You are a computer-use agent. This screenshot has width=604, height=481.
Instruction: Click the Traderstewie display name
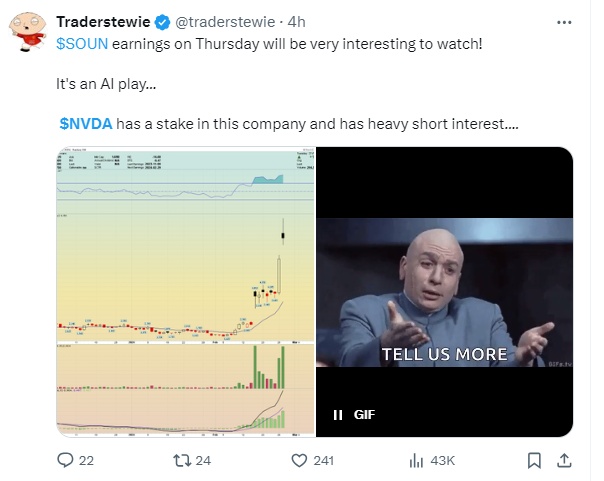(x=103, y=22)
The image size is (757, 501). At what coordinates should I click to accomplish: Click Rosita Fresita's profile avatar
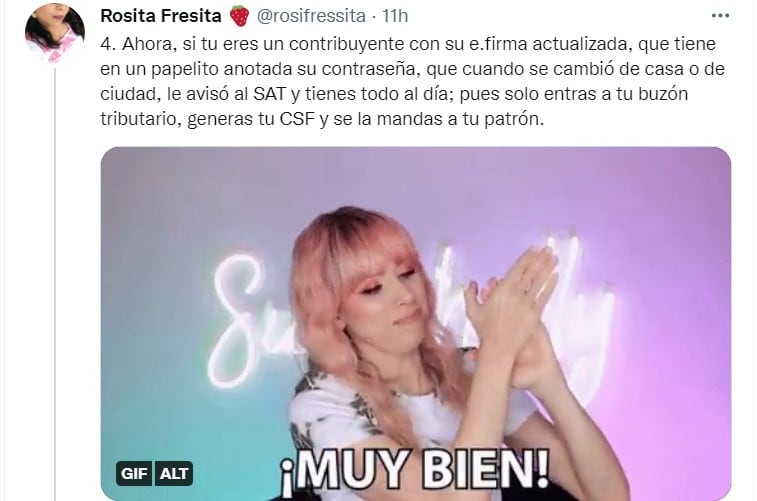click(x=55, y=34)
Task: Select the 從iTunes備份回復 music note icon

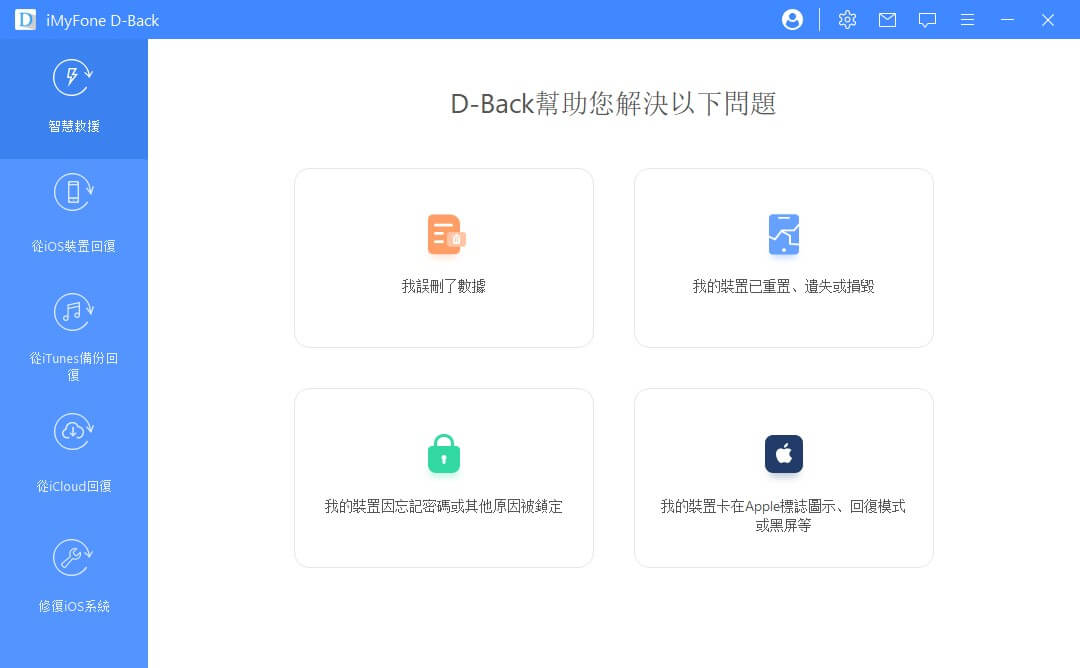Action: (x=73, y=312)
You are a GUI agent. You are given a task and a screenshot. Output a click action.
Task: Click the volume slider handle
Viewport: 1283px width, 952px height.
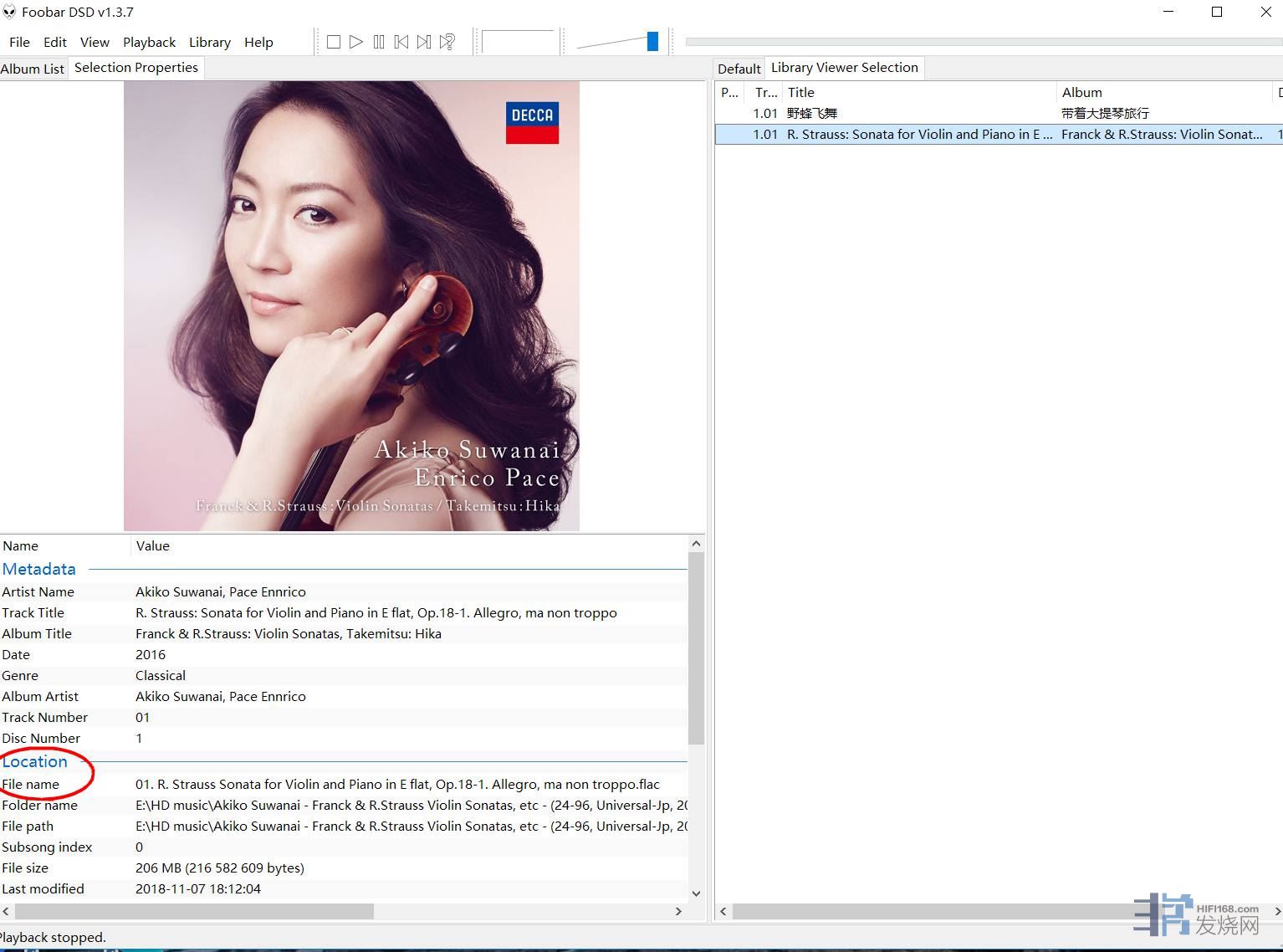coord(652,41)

● ● ●

EXERCISE:
Produce a verbatim transcription of every line in the listing, images omitted.

PROBLEM SOLUTION:
You are a computer-use agent. This screenshot has width=604, height=481.
Instruction: Click the Traderstewie display name
(x=103, y=22)
The image size is (757, 501). At what coordinates should I click to accomplish: Click Rosita Fresita's profile avatar
click(x=55, y=34)
Task: Select the 從iTunes備份回復 music note icon

Action: (x=73, y=312)
You are a GUI agent. You are given a task and a screenshot. Output a click action.
Task: Click the volume slider handle
Viewport: 1283px width, 952px height.
coord(652,41)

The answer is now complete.